GOAL OF THE EXERCISE: Can you recast the listing below as a numbered list, with blank lines and pictures left out?

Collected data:

(begin)

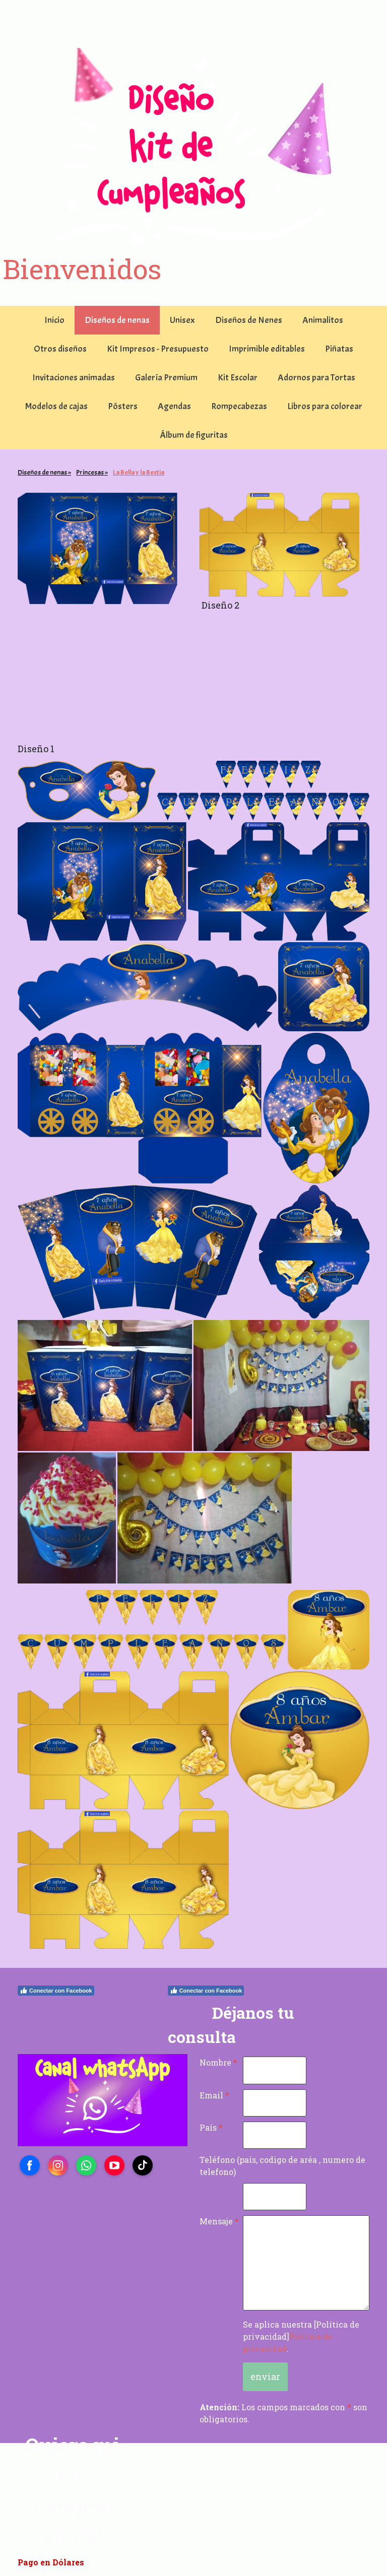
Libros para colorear (324, 406)
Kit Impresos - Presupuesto (158, 349)
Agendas (174, 406)
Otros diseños (60, 349)
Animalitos (322, 320)
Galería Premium (166, 377)
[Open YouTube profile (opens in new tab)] (114, 2165)
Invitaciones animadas (73, 377)
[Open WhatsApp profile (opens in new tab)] (86, 2165)
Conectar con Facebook (56, 1991)
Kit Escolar (237, 377)
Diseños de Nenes (248, 320)
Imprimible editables (267, 349)
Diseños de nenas (117, 320)
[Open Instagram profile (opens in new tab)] (58, 2165)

(end)

CORRECT OUTPUT:
1. Libros para colorear (324, 406)
2. Kit Impresos - Presupuesto (158, 349)
3. Agendas (174, 406)
4. Otros diseños (60, 349)
5. Animalitos (322, 320)
6. Galería Premium (166, 377)
7. [Open YouTube profile (opens in new tab)] (114, 2165)
8. Invitaciones animadas (73, 377)
9. [Open WhatsApp profile (opens in new tab)] (86, 2165)
10. Conectar con Facebook (56, 1991)
11. Kit Escolar (237, 377)
12. Diseños de Nenes (248, 320)
13. Imprimible editables (267, 349)
14. Diseños de nenas (117, 320)
15. [Open Instagram profile (opens in new tab)] (58, 2165)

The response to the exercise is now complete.